Only three supports are needed for the 3-2-1 method, but correct placement is essential. The first support fixes one node of the mesh in space, constraining it in the X, Y, Z directions (3 global freedoms), the second point lies on a local axis originating from the first point and constrains the node in the normal directions, i.e. the Y and Z directions, assuming the node lies on the X-axis. The third point lies in a plane passing through the first two points and prevents rotation, i.e. if the node lies in the XZ plane it will be constrained in the Y direction. A simple test that the model is correctly set up is to perform (or imagine) a thermal analysis and check that it will allow free thermal expansion without generating forces at the supports.

Figure.1. Placement of Minimum Constraints (courtesy of Tony Abbey / NAFEMS Practical Introduction to FEA)

The use of Minimum constraints with the 3-2-1 Method is one of the many useful techniques taught in NAFEMS FEA courses and was thoroughly discussed during the Practical Stress and FEA course held in Kuala Lumpur (November 2018).

The course instructor, Bon Johnson, stated that the essential requirement was the relative geometric position of the supports as described above; the absolute placing was less important (provided suitable nodes were, or could be made, available). Bob conjectured that it was even possible (although for reasons discussed below not necessarily advisable) for the boundary condition to share a loaded node. This caused some discomfort among the audience and Bob reassured them that even some seasoned analysts would feel the same. However, to prove the point, Bob provided a comparison of results for a model, which in one case had a support at a loaded node and in the other supports located away from the loads. Reflecting Bob's cycling interest, the model was based on a bicycle wrench used to adjust a threaded headset. 
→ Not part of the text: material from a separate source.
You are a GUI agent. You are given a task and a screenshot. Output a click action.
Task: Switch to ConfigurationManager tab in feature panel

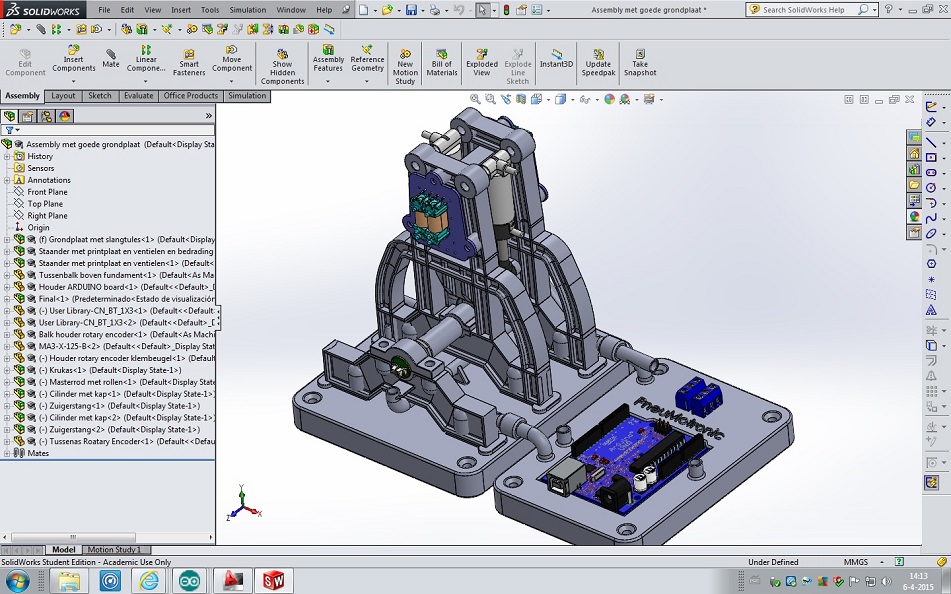pyautogui.click(x=46, y=116)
Figure.2. A wrench for adjusting a bicycle threaded headset

It is reasonable to assume that this part can be modelled as a 2D plane stress problem, as the wrench is stamped from a fairly thin steel plate. For 2D problems a variation of the 3-2-1 method can be used as shown in the table below and only two supports are needed.

For Spanner-1, the node at point 3 has X, Y freedoms constrained and at point 4 the X freedom is constrained (preventing rotation in the Z axis in this case), but allowing free expansion in the XY plane. Both supports are away from the loads. In Spanner-2, the X, Y freedom are constrained by the node at point 2 and at the node at point 1 the Y freedoms is constrained, again preventing rotation in the Z. For Spanner-2, the node at point 2 is also part of the distributed loading which represents the (assumed) contact pressure on the bolt. Despite the node having both a load and a constraint it has no effect on the results, which are the same, just as Bob said………

Figure.3. Comparison of the results for different placement of Minimum Constraints (courtesy of Bob Johnson)

The results may seem counterintuitive and some mental readjustment may be needed by an analyst who is new to the 3-2-1 Method. To illustrate this, consider a simple rod loaded in uniaxial tension, being stretched by some force acting at both ends in opposite directions. It is obvious that there shouldn't be any global translation, as the forces are balanced. So, there will be a point exactly in the middle of the bar which does not move, i.e. at the point of symmetry. Now if we set up this problem using Minimum constraints and without making use of symmetry it is logical to use the point of symmetry as the location for the first support. However, using the 3-2-1 Method the supports can be placed anywhere within the bar and the deformed shape, strains and stresses will all be the same. But what will happen if the first point is located at one end of the bar, off-centre, instead of being in the centre. The bar simply translates about this point to satisfy the boundary condition at the supports without any forces being generated. There will be a net global displacement of the bar, but this will not affect the stress and strain results. Once this is appreciated it can be seen that even if the support is on a loaded face, theoretically at least it will not affect the results.

Figure.4. Effect on displaced position (illustrative) from different supports.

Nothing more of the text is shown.